WRITTEN PROBLEM A
According to the barn owl article below, in what year was the council's barn owl conservation project launched?
WRITTEN PROBLEM B
Extend the barn owl article below with a few more sentences that pick up right after its final line.

PAGE EXTRACT
At least 11 barn owls born in the Wokingham Borough are on the verge of taking their first flight, according to the findings of the summer survey of the area’s barn owl boxes.
And more of the rare birds could be on their way with the study showing indications the parents might also try for a second brood this year.
More than 20 barn owl have been boxes installed on telegraph poles and in trees to help keep the rare species of bird thriving in the borough by providing somewhere to nest and take advantage of the good hunting ground locally.
It is part of Wokingham Borough Council’s barn owl conservation project, which has been running for more than 15 years to try and help boost numbers of the species.
The project was launched in 2002 and has been a great success with more than 250 chicks being born in the area since then.
The council works alongside the Barn Owl Conservation Network and the British Trust of Ornithologists to maintain the boxes and monitor the number of chicks being born in the area each year, feeding into national statistics for the bird of prey.
As well as barn owls, the boxes are occasionally used by kestrels for nesting and the project also records their numbers as an indicator of the health of the countryside.

ROWS
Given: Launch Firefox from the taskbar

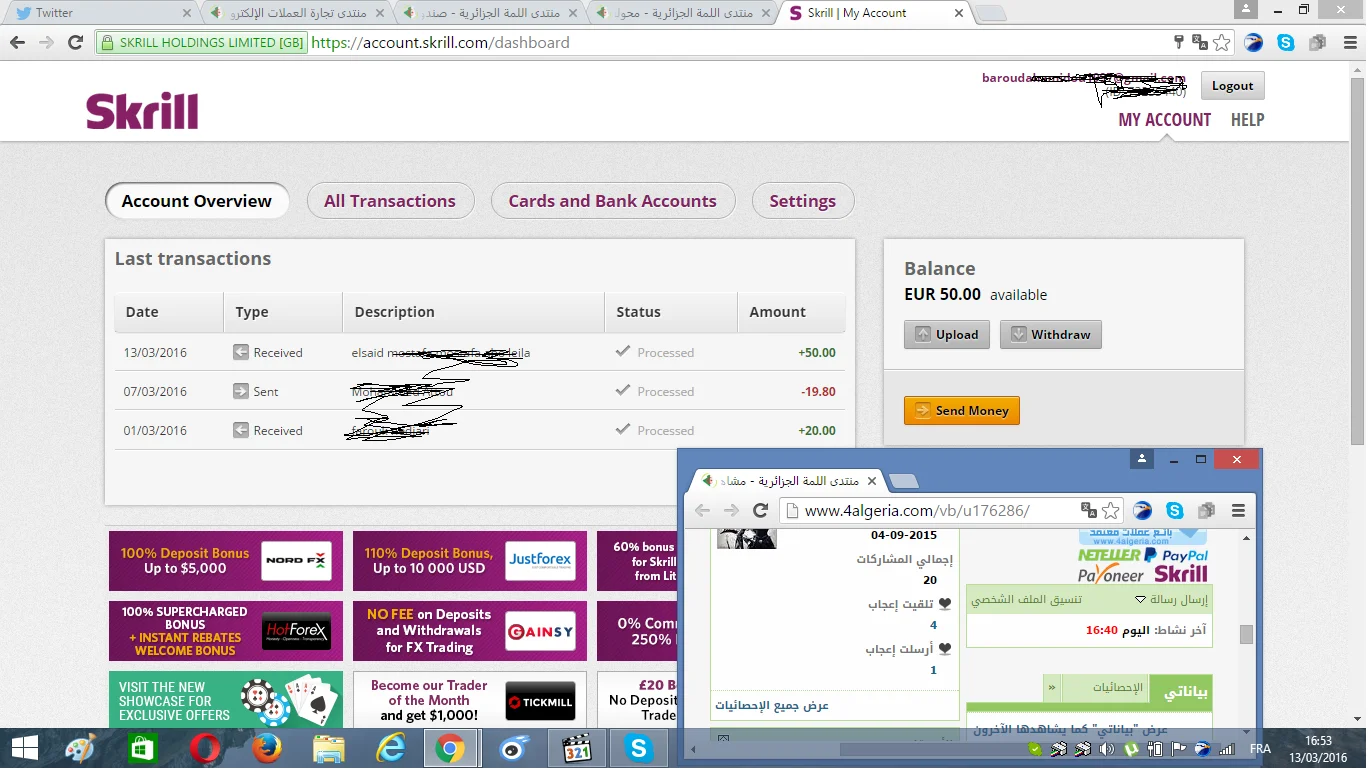Looking at the screenshot, I should [267, 748].
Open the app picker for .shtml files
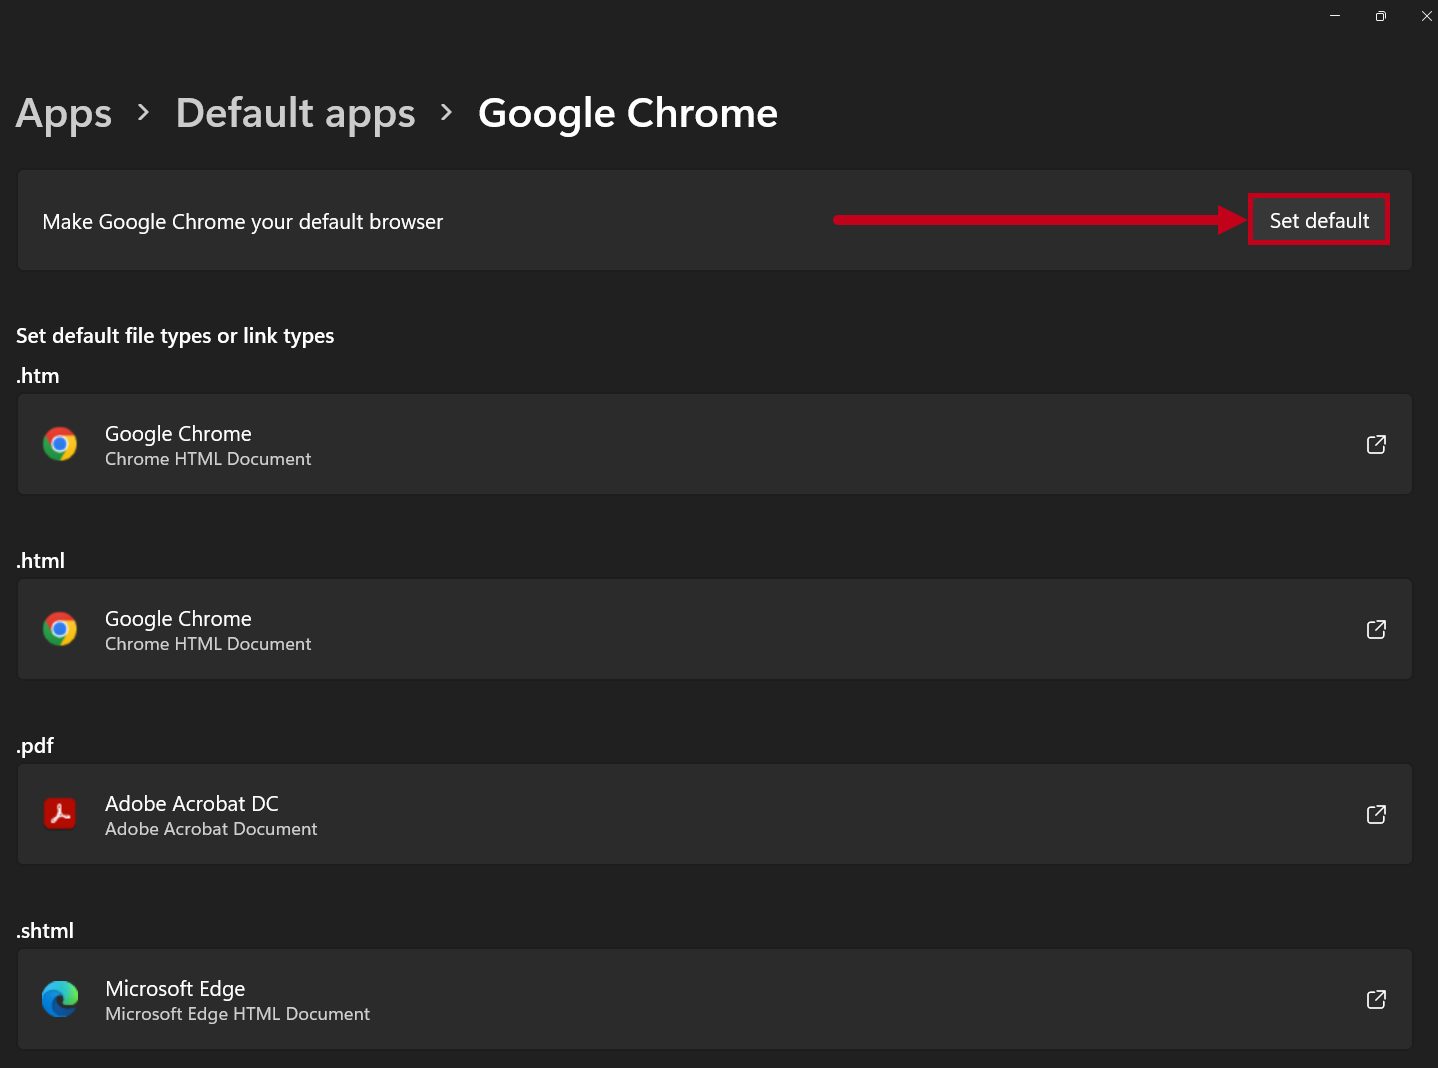This screenshot has width=1438, height=1068. (x=700, y=999)
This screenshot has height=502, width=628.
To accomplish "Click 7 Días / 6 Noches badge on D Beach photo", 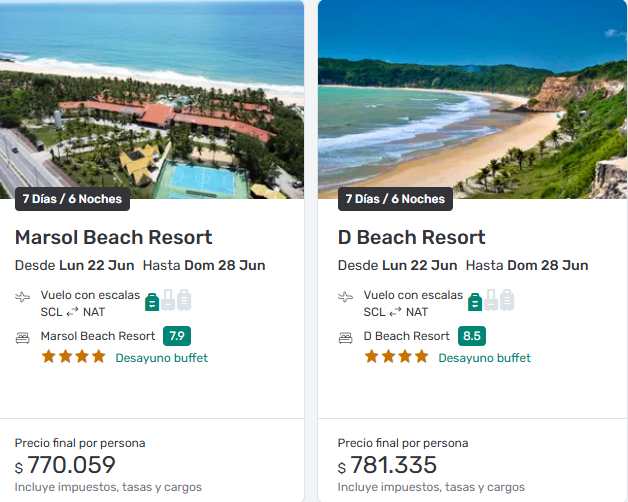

EXERCISE RESPONSE A
2002

EXERCISE RESPONSE B
Council staff and volunteers work alongside an accredited Natural England Schedule 1 licence holder to inspect the boxes each year.
Every effort is made to minimise disturbance to the animals while the number of eggs, chicks and stockpiled prey are monitored.
Where possible, chicks are also ringed to help identify them in the future and track the species over time.
“The council’s long-running barn owl conservation project helps ensure we are doing everything we can to keep this beautiful species thriving in the Wokingham Borough,” said Cllr Parry Batth, executive member for environment and leisure.
“Our officers do excellent work alongside kind and interested volunteers across our area to keep the boxes in great condition and provide a perfect nesting site for barn owls.
"As a rural area with lots of countryside, we do all we can to boost biodiversity and provide areas where all types of wildlife can live happily.”
The council is always looking for countryside volunteers. All tasks are ranger-led with tools and instruction provided.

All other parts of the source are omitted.